**PROBLEM REQUIREMENTS**:
According to the passage below about Volkswagen's Zwickau plant, how many fully-electric cars did VW make in Zwickau last year?
SOURCE PASSAGE Block Start
In Zwickau, a mid-sized city in the east where VW made 247,000 fully-electric cars last year, along with 12,000 car bodies for Lamborghini and Bentley models, cost-cutting measures were already well under way before the prospect of wholesale plant closures came up.
The factory is fully exposed to the much slower uptake of EVs in the region as models remain too expensive and incentives fade. VW, though still very profitable, has had a bumpy ride in the transition by first clinging to diesel engines and then overshooting with a full blown offensive.
The company, with its Wolfsburg headquarters in the western state of Lower Saxony, was one of hundreds of businesses that jumped at the chance to take over eastern factories following reunification, including the Zwickau one. “Every other family is attached to this Volkswagen plant somehow, even if it’s the butcher,” said Thomas Knabel, the local official of the IG Metall union that represents workers at the facility. The closure of individual factories is devastating to such communities — and carries a political price for Scholz. Carmaking creates around 4% of total value added in the German economy, with a further 4% when taking into account associated areas such as metal or rubber manufacturing, according to Bloomberg Economics.
As Martin Ademmer, an economist at BE, puts it: “The car industry’s importance for the German economy has declined in recent years but it still remains a very crucial sector.”
Cars are an integral part of Germany’s modern identity, a pop culture touchstone and political lighting rod: Whether it was Herbie, the Love Bug in the Walt Disney movies, or Janis Joplin in her 1960s pyschedelic Porsche or Donald Trump complaining about the number of Mercedes-Benz and BMW cars driving along Fifth Avenue in New York.
Indeed, the story of VW is the story of postwar Germany, an ascendancy against the odds, associated with the post-war miracle that turned a land wrought by destruction into the region’s greatest industrial power.
With the turn of the 21st century, the ability of VW to tap demand from a growing Chinese middle class helped it defy the fate of its rivals in Detroit. But then its reliance on Asian consumers became a problem.
Under the watch of successive governing coalitions in Berlin, the high point of its industrial output in 2017 has been eroded by the ascendancy of advanced Chinese manufacturing, and successive crises from the pandemic to the cut-off of cheap Russian gas imports in the wake of the invasion of Ukraine.
Then there’s the wider question of the country as a business location. With infrastructure creaking from decades of under-investment in the name of near-balanced budgets, and red tape a frequent complaint of businesses, a survey of 180 economists surveyed by the Munich-based Ifo institute concluded in May that Germany lacks appeal as a place for enterprise. The answer by Scholz’s government, in a rushed bid to placate voters in the restless east, has largely been to dole out generous subsidies to companies opening up plants there.
That approach alone won’t fix the country’s waning competitiveness in the long run, said Jens Spahn, a lawmaker from the opposition CDU who serves on the economy committee in parliament. He warned this week that “VW is just the tip of a large iceberg.”
Back in Zwickau, in a region already locked in political unrest, VW’s announcement has at least brought some clarity, even if workers are struggling to see through the gloom. The factory has completely redone the roster for every single team, which was a stress point for workers with families, caregiving duties and health conditions.
“We have worked hard to achieve a very good standard of living here,” Zwickau Mayor Constance Arndt said. “I see more light than shade, but people are now realising that it can quickly come to an end.”
SOURCE PASSAGE Block End
MATERIAL SUPPLIED Block Start
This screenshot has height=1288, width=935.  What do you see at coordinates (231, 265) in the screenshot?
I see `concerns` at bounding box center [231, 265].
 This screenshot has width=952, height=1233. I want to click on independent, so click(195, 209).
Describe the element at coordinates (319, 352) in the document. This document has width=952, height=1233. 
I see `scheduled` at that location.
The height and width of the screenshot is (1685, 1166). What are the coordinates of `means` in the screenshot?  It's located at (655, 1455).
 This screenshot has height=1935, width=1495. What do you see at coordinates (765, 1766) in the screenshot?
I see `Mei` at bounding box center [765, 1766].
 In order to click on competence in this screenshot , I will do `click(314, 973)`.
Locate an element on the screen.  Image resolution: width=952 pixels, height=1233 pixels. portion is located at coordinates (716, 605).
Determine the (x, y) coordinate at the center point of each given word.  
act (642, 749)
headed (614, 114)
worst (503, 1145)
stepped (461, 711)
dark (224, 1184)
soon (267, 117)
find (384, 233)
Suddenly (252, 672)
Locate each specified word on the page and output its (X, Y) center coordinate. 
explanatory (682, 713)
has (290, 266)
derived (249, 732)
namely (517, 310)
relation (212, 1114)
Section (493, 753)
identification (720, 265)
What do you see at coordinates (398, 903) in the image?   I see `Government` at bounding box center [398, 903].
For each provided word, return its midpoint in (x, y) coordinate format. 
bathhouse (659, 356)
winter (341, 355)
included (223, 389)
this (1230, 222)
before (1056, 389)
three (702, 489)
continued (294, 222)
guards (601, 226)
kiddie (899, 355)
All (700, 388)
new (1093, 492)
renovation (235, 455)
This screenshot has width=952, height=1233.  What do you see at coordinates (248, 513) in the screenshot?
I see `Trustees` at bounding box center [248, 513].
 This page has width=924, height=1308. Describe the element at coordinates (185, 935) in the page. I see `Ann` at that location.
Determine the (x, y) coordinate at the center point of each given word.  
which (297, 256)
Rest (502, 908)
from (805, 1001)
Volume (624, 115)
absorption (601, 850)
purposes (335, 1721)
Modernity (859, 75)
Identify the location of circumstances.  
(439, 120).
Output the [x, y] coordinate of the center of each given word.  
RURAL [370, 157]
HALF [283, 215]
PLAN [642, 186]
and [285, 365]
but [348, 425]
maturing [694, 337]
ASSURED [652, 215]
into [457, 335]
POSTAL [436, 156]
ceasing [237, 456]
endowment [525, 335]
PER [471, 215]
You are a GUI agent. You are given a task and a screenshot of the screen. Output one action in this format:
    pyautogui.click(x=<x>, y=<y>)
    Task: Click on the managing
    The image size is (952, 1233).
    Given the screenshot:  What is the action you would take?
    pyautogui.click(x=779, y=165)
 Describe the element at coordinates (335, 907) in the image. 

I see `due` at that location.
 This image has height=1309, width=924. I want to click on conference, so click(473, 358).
MATERIAL SUPPLIED Block End
**ANSWER**:
247,000